What is required
Duplicate the following rows without any changes.
======== Material provided ========
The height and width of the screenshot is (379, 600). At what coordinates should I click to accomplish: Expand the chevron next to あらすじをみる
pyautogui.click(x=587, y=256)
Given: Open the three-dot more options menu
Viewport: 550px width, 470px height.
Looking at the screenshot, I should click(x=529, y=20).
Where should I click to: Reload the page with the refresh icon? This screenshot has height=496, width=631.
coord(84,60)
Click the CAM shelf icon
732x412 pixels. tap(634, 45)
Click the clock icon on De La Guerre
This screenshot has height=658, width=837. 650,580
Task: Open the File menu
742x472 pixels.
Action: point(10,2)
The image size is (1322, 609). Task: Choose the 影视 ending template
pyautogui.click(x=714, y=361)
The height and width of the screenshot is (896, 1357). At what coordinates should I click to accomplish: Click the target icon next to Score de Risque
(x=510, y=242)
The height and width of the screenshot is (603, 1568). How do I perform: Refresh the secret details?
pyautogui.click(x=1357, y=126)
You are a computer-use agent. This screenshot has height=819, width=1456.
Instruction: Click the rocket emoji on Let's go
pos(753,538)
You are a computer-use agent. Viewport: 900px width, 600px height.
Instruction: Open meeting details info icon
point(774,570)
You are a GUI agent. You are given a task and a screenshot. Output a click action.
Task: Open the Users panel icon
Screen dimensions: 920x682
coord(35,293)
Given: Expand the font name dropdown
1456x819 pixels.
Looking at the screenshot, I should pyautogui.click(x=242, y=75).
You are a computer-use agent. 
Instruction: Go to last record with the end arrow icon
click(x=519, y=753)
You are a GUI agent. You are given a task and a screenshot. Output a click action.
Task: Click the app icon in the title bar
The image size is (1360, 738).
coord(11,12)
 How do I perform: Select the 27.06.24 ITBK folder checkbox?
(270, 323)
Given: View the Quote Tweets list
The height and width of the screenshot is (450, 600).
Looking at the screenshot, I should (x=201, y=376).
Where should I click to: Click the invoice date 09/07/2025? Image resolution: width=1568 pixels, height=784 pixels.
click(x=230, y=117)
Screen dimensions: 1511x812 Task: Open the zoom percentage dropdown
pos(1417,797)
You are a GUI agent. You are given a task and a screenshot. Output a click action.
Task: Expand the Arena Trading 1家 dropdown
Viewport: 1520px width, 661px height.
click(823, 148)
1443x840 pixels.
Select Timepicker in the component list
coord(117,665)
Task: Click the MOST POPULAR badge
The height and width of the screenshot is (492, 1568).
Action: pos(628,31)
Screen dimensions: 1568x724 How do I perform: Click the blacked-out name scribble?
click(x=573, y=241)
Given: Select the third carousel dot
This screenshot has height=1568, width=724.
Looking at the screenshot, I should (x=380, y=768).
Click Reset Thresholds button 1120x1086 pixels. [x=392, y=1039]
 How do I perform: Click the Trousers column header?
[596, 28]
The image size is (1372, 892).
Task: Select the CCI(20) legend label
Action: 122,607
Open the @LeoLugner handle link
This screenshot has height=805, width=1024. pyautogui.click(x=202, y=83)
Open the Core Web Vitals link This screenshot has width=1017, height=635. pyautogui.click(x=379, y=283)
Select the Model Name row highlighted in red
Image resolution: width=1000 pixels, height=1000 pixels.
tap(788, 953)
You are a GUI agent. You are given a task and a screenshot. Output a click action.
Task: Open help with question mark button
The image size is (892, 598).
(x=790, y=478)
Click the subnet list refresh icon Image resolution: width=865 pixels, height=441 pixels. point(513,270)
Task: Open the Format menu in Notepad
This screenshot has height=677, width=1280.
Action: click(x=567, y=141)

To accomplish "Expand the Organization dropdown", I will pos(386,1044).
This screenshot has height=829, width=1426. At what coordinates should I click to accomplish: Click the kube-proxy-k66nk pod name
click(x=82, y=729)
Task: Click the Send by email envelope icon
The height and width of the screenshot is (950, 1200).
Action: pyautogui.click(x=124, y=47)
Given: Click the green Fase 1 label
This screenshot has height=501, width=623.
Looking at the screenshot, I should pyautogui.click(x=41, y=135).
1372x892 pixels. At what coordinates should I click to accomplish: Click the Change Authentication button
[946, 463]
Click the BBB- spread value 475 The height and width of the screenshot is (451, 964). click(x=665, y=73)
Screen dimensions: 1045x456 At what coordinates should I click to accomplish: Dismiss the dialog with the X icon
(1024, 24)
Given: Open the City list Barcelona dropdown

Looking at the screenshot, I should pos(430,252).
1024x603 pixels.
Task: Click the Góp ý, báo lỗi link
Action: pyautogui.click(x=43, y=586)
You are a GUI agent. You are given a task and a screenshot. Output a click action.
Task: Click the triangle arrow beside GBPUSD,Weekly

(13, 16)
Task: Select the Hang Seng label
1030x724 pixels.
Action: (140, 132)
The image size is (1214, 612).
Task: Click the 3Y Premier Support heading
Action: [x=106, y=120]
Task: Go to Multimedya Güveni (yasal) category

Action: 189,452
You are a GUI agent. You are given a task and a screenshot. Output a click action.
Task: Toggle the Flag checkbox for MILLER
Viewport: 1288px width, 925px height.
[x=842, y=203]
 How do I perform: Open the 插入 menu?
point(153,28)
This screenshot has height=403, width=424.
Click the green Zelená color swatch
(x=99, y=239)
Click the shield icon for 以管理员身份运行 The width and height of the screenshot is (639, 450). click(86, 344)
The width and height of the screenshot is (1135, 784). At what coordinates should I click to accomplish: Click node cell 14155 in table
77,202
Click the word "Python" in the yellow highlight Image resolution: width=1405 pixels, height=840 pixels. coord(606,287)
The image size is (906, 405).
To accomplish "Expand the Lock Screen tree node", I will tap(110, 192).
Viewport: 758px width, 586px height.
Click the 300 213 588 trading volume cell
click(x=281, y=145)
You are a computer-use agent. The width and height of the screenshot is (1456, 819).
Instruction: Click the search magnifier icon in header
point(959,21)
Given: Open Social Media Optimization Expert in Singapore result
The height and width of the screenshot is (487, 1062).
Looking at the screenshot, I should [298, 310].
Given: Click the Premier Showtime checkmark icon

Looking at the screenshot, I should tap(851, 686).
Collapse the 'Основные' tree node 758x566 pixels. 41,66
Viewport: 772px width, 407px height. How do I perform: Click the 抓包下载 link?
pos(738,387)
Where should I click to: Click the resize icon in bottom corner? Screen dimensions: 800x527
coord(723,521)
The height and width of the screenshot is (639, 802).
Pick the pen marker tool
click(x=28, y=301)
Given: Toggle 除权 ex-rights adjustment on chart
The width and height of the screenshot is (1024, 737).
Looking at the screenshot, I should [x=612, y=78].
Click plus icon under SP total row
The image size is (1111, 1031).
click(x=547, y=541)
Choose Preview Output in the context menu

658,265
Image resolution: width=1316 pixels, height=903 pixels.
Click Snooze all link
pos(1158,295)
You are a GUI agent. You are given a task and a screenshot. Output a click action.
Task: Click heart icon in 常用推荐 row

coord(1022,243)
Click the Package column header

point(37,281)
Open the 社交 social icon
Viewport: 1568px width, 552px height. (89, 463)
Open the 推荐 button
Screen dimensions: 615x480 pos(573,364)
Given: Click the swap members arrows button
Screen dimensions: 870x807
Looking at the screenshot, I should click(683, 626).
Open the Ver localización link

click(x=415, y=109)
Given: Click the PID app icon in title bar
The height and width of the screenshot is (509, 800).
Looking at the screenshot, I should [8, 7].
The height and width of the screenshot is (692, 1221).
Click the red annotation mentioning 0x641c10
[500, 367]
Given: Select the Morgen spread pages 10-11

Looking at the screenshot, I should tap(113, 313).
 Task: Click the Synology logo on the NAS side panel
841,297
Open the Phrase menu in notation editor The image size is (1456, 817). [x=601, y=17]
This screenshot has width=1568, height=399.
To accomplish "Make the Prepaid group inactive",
========
Result below
The height and width of the screenshot is (379, 600). At what coordinates should I click to accomplish: Expand the chevron next to あらすじをみる
pyautogui.click(x=587, y=256)
Given: Open the three-dot more options menu
Viewport: 550px width, 470px height.
Looking at the screenshot, I should click(x=529, y=20).
Where should I click to: Reload the page with the refresh icon? This screenshot has height=496, width=631.
coord(84,60)
Click the CAM shelf icon
732x412 pixels. tap(634, 45)
Click the clock icon on De La Guerre
This screenshot has height=658, width=837. 650,580
Task: Open the File menu
742x472 pixels.
Action: point(10,2)
The image size is (1322, 609). Task: Choose the 影视 ending template
pyautogui.click(x=714, y=361)
The height and width of the screenshot is (896, 1357). At what coordinates should I click to accomplish: Click the target icon next to Score de Risque
(x=510, y=242)
The height and width of the screenshot is (603, 1568). How do I perform: Refresh the secret details?
pyautogui.click(x=1357, y=126)
You are a computer-use agent. This screenshot has height=819, width=1456.
Instruction: Click the rocket emoji on Let's go
pos(753,538)
You are a computer-use agent. Viewport: 900px width, 600px height.
Instruction: Open meeting details info icon
point(774,570)
You are a GUI agent. You are given a task and a screenshot. Output a click action.
Task: Open the Users panel icon
Screen dimensions: 920x682
coord(35,293)
Given: Expand the font name dropdown
1456x819 pixels.
Looking at the screenshot, I should pyautogui.click(x=242, y=75).
You are a computer-use agent. 
Instruction: Go to last record with the end arrow icon
click(x=519, y=753)
You are a GUI agent. You are given a task and a screenshot. Output a click action.
Task: Click the app icon in the title bar
The image size is (1360, 738).
coord(11,12)
 How do I perform: Select the 27.06.24 ITBK folder checkbox?
(270, 323)
Given: View the Quote Tweets list
The height and width of the screenshot is (450, 600).
Looking at the screenshot, I should (x=201, y=376).
Where should I click to: Click the invoice date 09/07/2025? Image resolution: width=1568 pixels, height=784 pixels.
click(x=230, y=117)
Screen dimensions: 1511x812 Task: Open the zoom percentage dropdown
pos(1417,797)
You are a GUI agent. You are given a task and a screenshot. Output a click action.
Task: Expand the Arena Trading 1家 dropdown
Viewport: 1520px width, 661px height.
click(823, 148)
1443x840 pixels.
Select Timepicker in the component list
coord(117,665)
Task: Click the MOST POPULAR badge
The height and width of the screenshot is (492, 1568).
Action: pos(628,31)
Screen dimensions: 1568x724 How do I perform: Click the blacked-out name scribble?
click(x=573, y=241)
Given: Select the third carousel dot
This screenshot has height=1568, width=724.
Looking at the screenshot, I should (x=380, y=768).
Click Reset Thresholds button 1120x1086 pixels. [x=392, y=1039]
 How do I perform: Click the Trousers column header?
[596, 28]
The image size is (1372, 892).
Task: Select the CCI(20) legend label
Action: 122,607
Open the @LeoLugner handle link
This screenshot has height=805, width=1024. pyautogui.click(x=202, y=83)
Open the Core Web Vitals link This screenshot has width=1017, height=635. pyautogui.click(x=379, y=283)
Select the Model Name row highlighted in red
Image resolution: width=1000 pixels, height=1000 pixels.
tap(788, 953)
You are a GUI agent. You are given a task and a screenshot. Output a click action.
Task: Open help with question mark button
The image size is (892, 598).
(x=790, y=478)
Click the subnet list refresh icon Image resolution: width=865 pixels, height=441 pixels. point(513,270)
Task: Open the Format menu in Notepad
This screenshot has height=677, width=1280.
Action: click(x=567, y=141)

To accomplish "Expand the Organization dropdown", I will pos(386,1044).
This screenshot has height=829, width=1426. At what coordinates should I click to accomplish: Click the kube-proxy-k66nk pod name
click(x=82, y=729)
Task: Click the Send by email envelope icon
The height and width of the screenshot is (950, 1200).
Action: pyautogui.click(x=124, y=47)
Given: Click the green Fase 1 label
This screenshot has height=501, width=623.
Looking at the screenshot, I should pyautogui.click(x=41, y=135).
1372x892 pixels. At what coordinates should I click to accomplish: Click the Change Authentication button
[946, 463]
Click the BBB- spread value 475 The height and width of the screenshot is (451, 964). click(x=665, y=73)
Screen dimensions: 1045x456 At what coordinates should I click to accomplish: Dismiss the dialog with the X icon
(1024, 24)
Given: Open the City list Barcelona dropdown

Looking at the screenshot, I should pos(430,252).
1024x603 pixels.
Task: Click the Góp ý, báo lỗi link
Action: pyautogui.click(x=43, y=586)
You are a GUI agent. You are given a task and a screenshot. Output a click action.
Task: Click the triangle arrow beside GBPUSD,Weekly

(13, 16)
Task: Select the Hang Seng label
1030x724 pixels.
Action: (140, 132)
The image size is (1214, 612).
Task: Click the 3Y Premier Support heading
Action: [x=106, y=120]
Task: Go to Multimedya Güveni (yasal) category

Action: 189,452
You are a GUI agent. You are given a task and a screenshot. Output a click action.
Task: Toggle the Flag checkbox for MILLER
Viewport: 1288px width, 925px height.
[x=842, y=203]
 How do I perform: Open the 插入 menu?
point(153,28)
This screenshot has height=403, width=424.
Click the green Zelená color swatch
(x=99, y=239)
Click the shield icon for 以管理员身份运行 The width and height of the screenshot is (639, 450). click(86, 344)
The width and height of the screenshot is (1135, 784). At what coordinates should I click to accomplish: Click node cell 14155 in table
77,202
Click the word "Python" in the yellow highlight Image resolution: width=1405 pixels, height=840 pixels. coord(606,287)
The image size is (906, 405).
To accomplish "Expand the Lock Screen tree node", I will tap(110, 192).
Viewport: 758px width, 586px height.
Click the 300 213 588 trading volume cell
click(x=281, y=145)
You are a computer-use agent. The width and height of the screenshot is (1456, 819).
Instruction: Click the search magnifier icon in header
point(959,21)
Given: Open Social Media Optimization Expert in Singapore result
The height and width of the screenshot is (487, 1062).
Looking at the screenshot, I should [298, 310].
Given: Click the Premier Showtime checkmark icon

Looking at the screenshot, I should tap(851, 686).
Collapse the 'Основные' tree node 758x566 pixels. 41,66
Viewport: 772px width, 407px height. How do I perform: Click the 抓包下载 link?
pos(738,387)
Where should I click to: Click the resize icon in bottom corner? Screen dimensions: 800x527
coord(723,521)
The height and width of the screenshot is (639, 802).
Pick the pen marker tool
click(x=28, y=301)
Given: Toggle 除权 ex-rights adjustment on chart
The width and height of the screenshot is (1024, 737).
Looking at the screenshot, I should [x=612, y=78].
Click plus icon under SP total row
The image size is (1111, 1031).
click(x=547, y=541)
Choose Preview Output in the context menu

658,265
Image resolution: width=1316 pixels, height=903 pixels.
Click Snooze all link
pos(1158,295)
You are a GUI agent. You are given a task and a screenshot. Output a click action.
Task: Click heart icon in 常用推荐 row

coord(1022,243)
Click the Package column header

point(37,281)
Open the 社交 social icon
Viewport: 1568px width, 552px height. (89, 463)
Open the 推荐 button
Screen dimensions: 615x480 pos(573,364)
Given: Click the swap members arrows button
Screen dimensions: 870x807
Looking at the screenshot, I should click(683, 626).
Open the Ver localización link

click(x=415, y=109)
Given: Click the PID app icon in title bar
The height and width of the screenshot is (509, 800).
Looking at the screenshot, I should [8, 7].
The height and width of the screenshot is (692, 1221).
Click the red annotation mentioning 0x641c10
[500, 367]
Given: Select the Morgen spread pages 10-11

Looking at the screenshot, I should tap(113, 313).
 Task: Click the Synology logo on the NAS side panel
841,297
Open the Phrase menu in notation editor The image size is (1456, 817). [x=601, y=17]
This screenshot has width=1568, height=399.
To accomplish "Make the Prepaid group inactive",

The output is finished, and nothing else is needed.